Wer dieser Tage über die Dorfstrasse, an der Welbrigstrasse vorbei, von Geroldswil nach Weiningen gelaufen ist und links hinauf geschaut hat, blickte auf die strahlend grünen Weinreben am Hang. Wer sich noch einen Schritt näher heran getraut hat, konnte sogar die kleinen hellgrünen Beeren sehen.

Dass die Reben dieses Jahr doch noch blühen und Früchte tragen, grenzt an ein kleines Wunder. Der Frost im April hatte den Reben stark zugesetzt und es sah düster aus. Doch die Pflanzen trotzten den Widrigkeiten. Dies macht das Weininger Rebblütenfest, das an diesem Wochenende stattfand, zu einem besonders erfreulichen Ereignis. Die Sonne lockt die Besucher aufs Festgelände.

«So kitschig schön war es schon lange nicht mehr.», sagt denn auch Jakob Haug vom Organisationskomitee. Es herrscht ausgelassene Stimmung, und an jeder Ecke wartet eine neue Attraktion. Schon beim Betreten zischt Yetis Steamtaxi an einem vorbei und befördert Fahrgäste mit dem Dampftraktor vom einen Ende des Geländes zum anderen. Die Chilbi mit ihren vielen Fahrgeschäften kann man schon von weitem hören. Direkt nebenan hat die Pfadi Altberg ihren Adventure-Park mit Kletterwand aufgestellt.
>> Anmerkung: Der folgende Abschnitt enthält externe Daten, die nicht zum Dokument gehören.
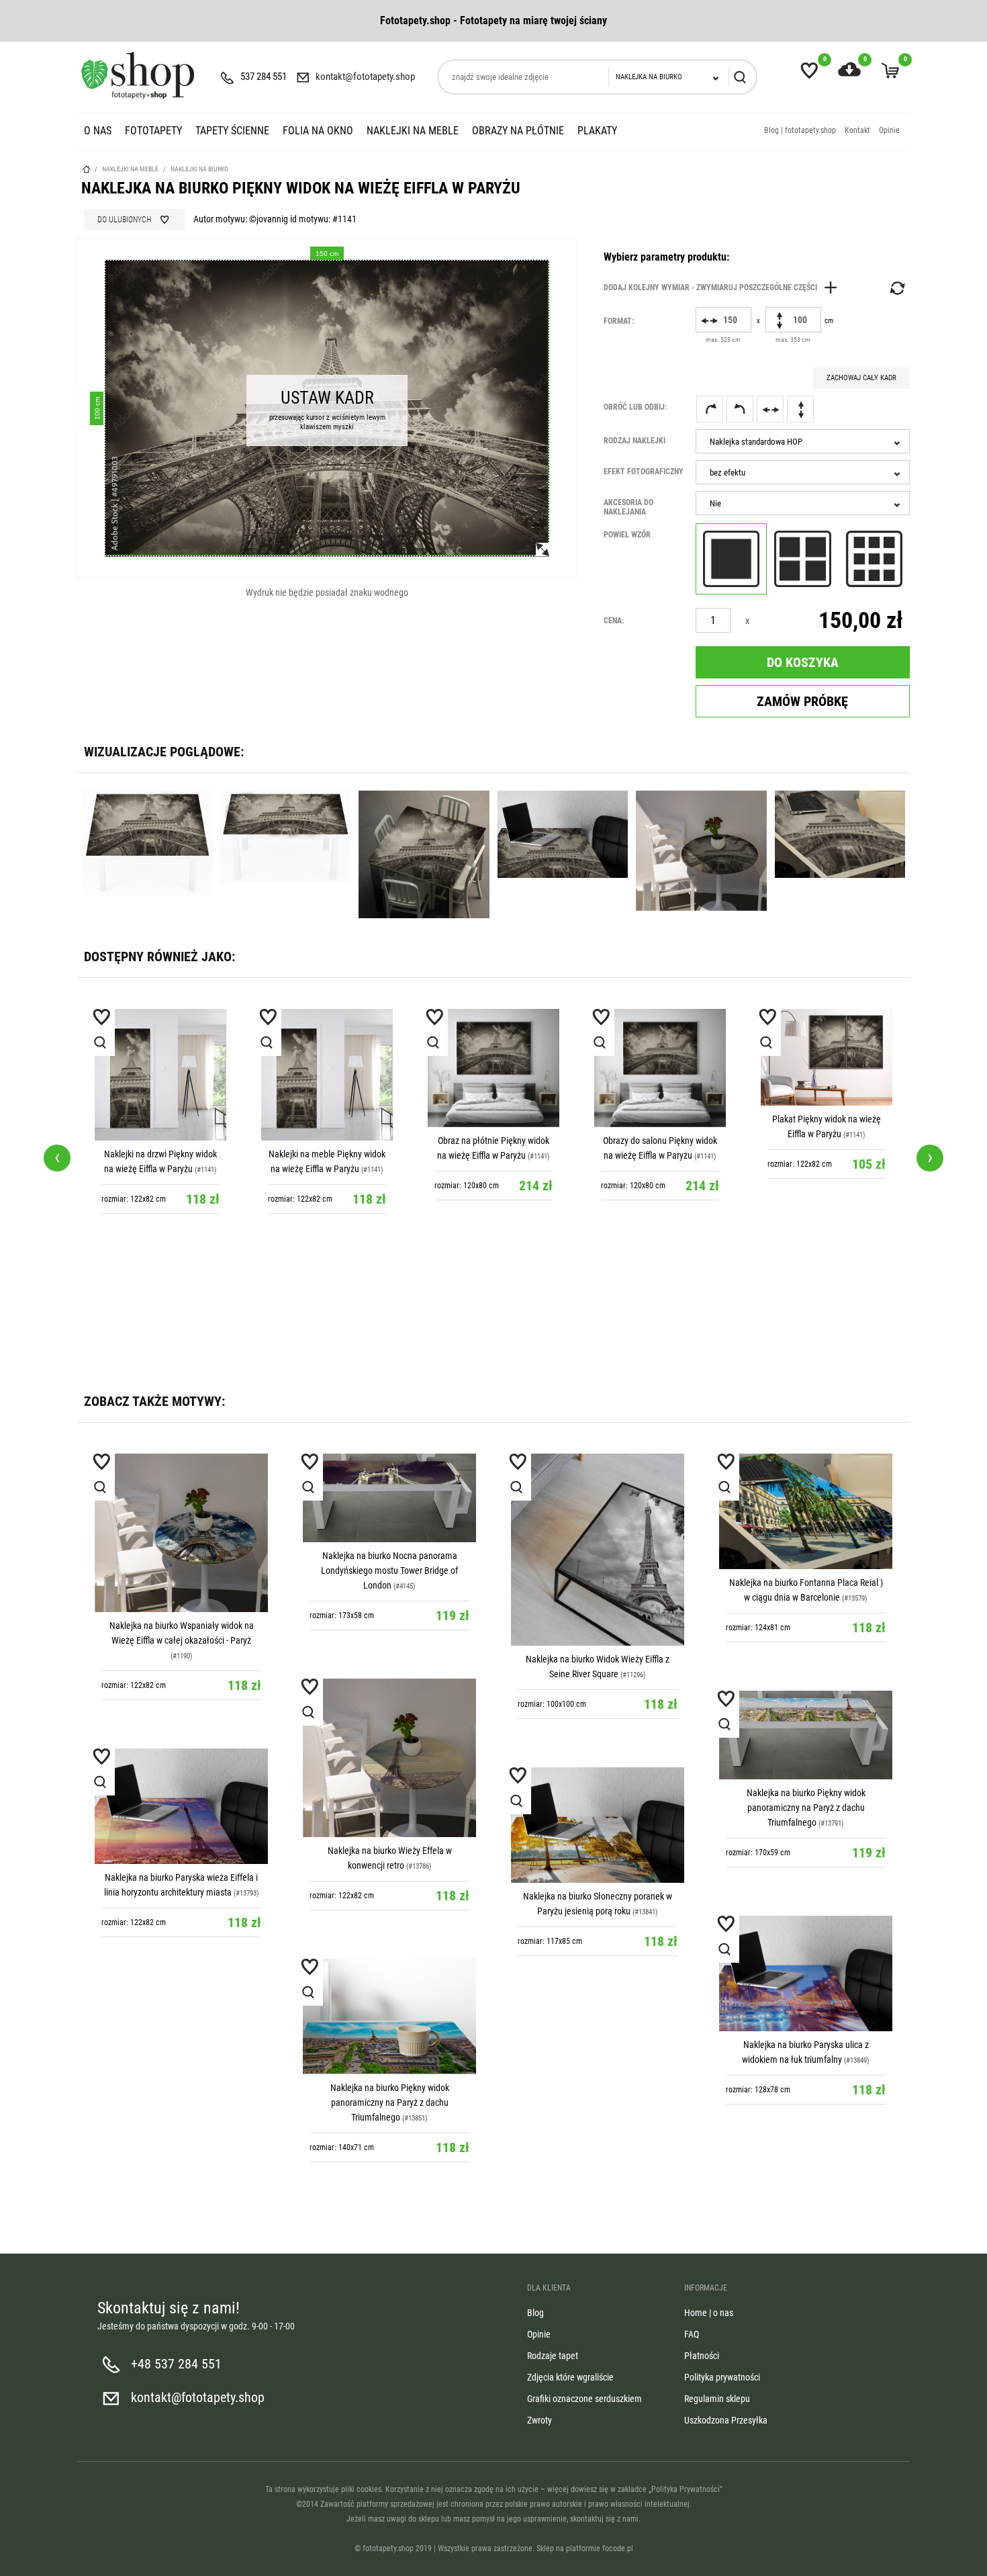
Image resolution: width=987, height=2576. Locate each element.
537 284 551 (263, 77)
Etwas ruhiger lässt es sich zwischen den einzelnen Ständen und Beizen schlendern. An den Degustationsständen bieten die Weininger Rebbauern ihre edlen Tropfen an, und auf dem Dorfmarkt können regionale Spezialitäten sowie Kunsthandwerk erworben werden.
Ein weiterer Klassiker sind die vielen originellen Beizen. Wer sich vor der Weindegustation ein Fundament schaffen will oder einfach Hunger hat, ist hier richtig.
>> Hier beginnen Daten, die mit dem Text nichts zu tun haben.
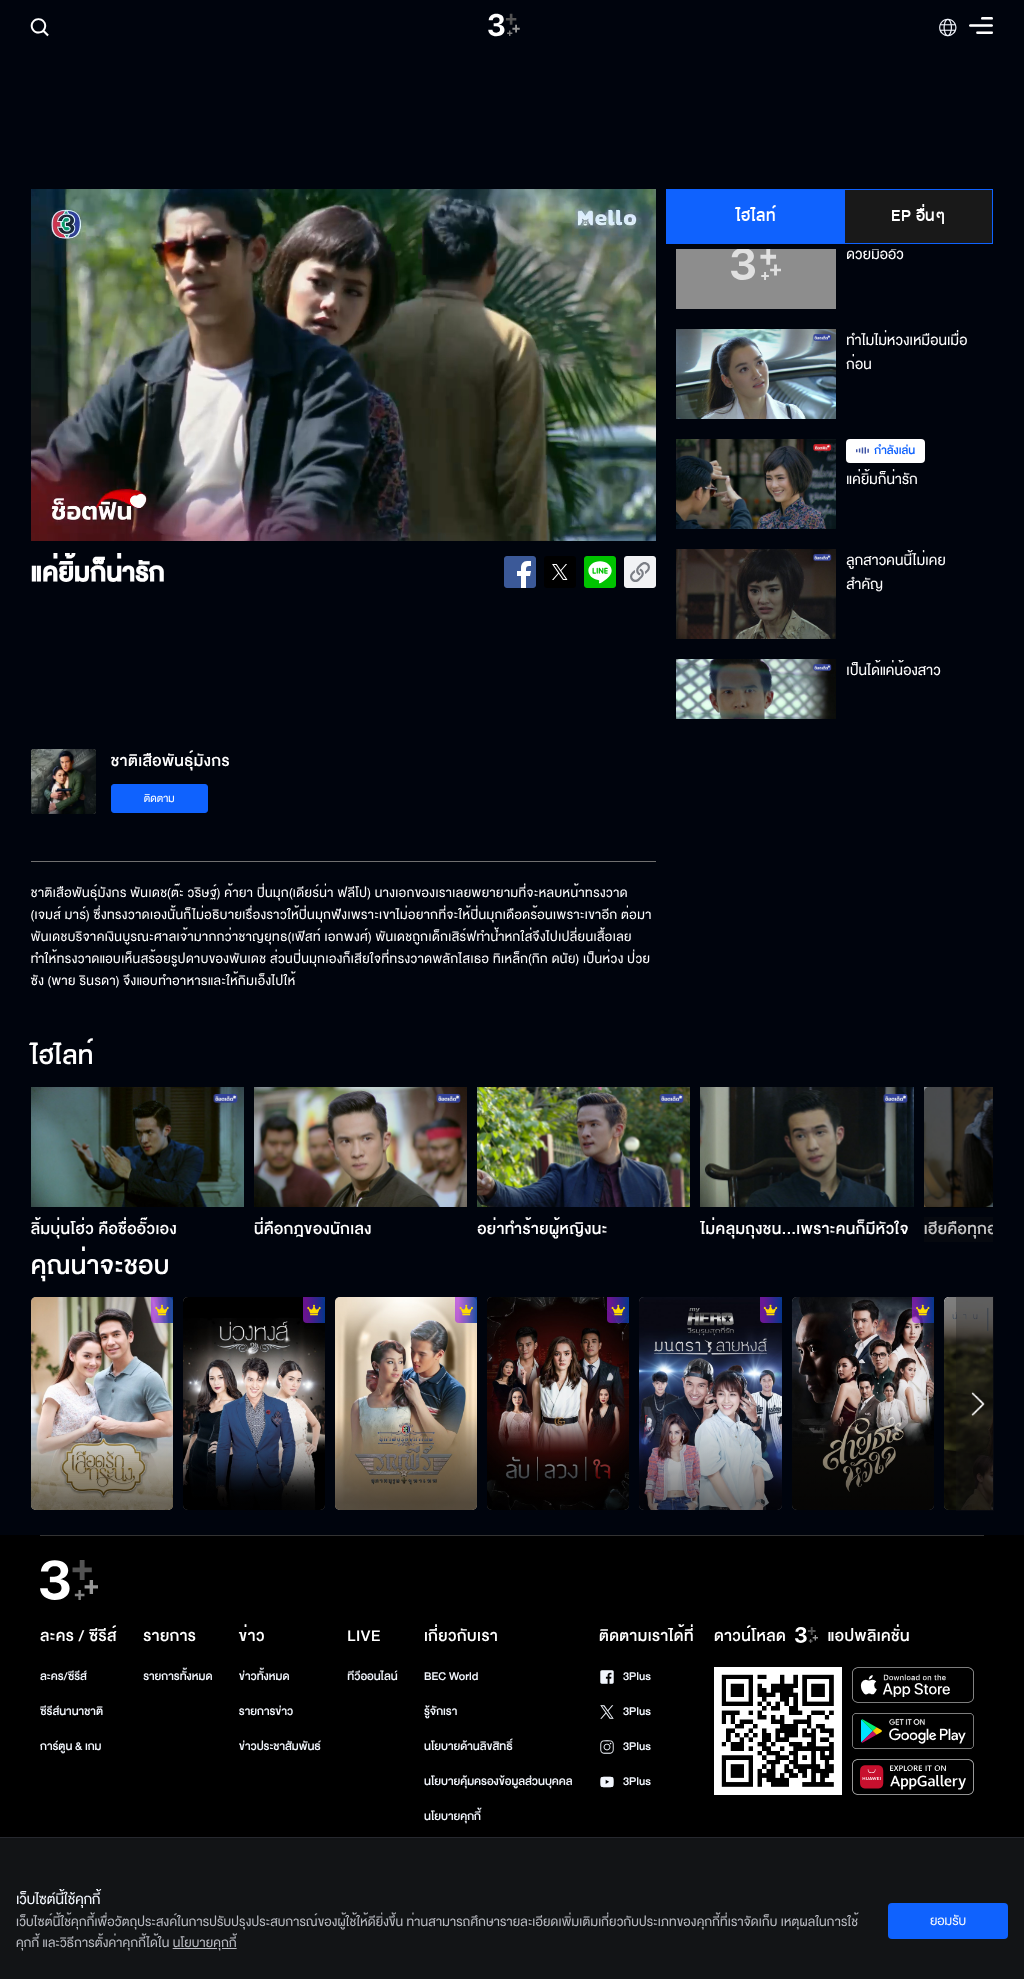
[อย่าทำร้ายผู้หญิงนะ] (583, 1147)
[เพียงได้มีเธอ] (710, 1403)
Vom Fitness-Teller bis zum Burger findet sich fast alles. Die Beizen werden jedes Jahr von den lokalen Vereinen organisiert. Dieses Jahr neu mit dabei: Das Räb Rock Cafe vom Räbhüüsliclub Chilespitz. Ganz im Stil des Hard Rock Cafe und eines amerikanischen Diners werden hier saftige Pouletflügel und Burger serviert.

Auf der grossen Show-Bühne sind während des ganzen Fests immer wieder verschiedene Auftritte zu sehen. Die Höhepunkte am Samstagnachmittag waren die tanzenden Capoeira Kampfkünstler aus Meilen sowie die karibischen Klänge der Swiss Jungle Drummers Steelband.
Das Rebblütenfest lebt von seinen Klassikern und traditionellen Ständen, genauso wie von den immer neuen Attraktionen.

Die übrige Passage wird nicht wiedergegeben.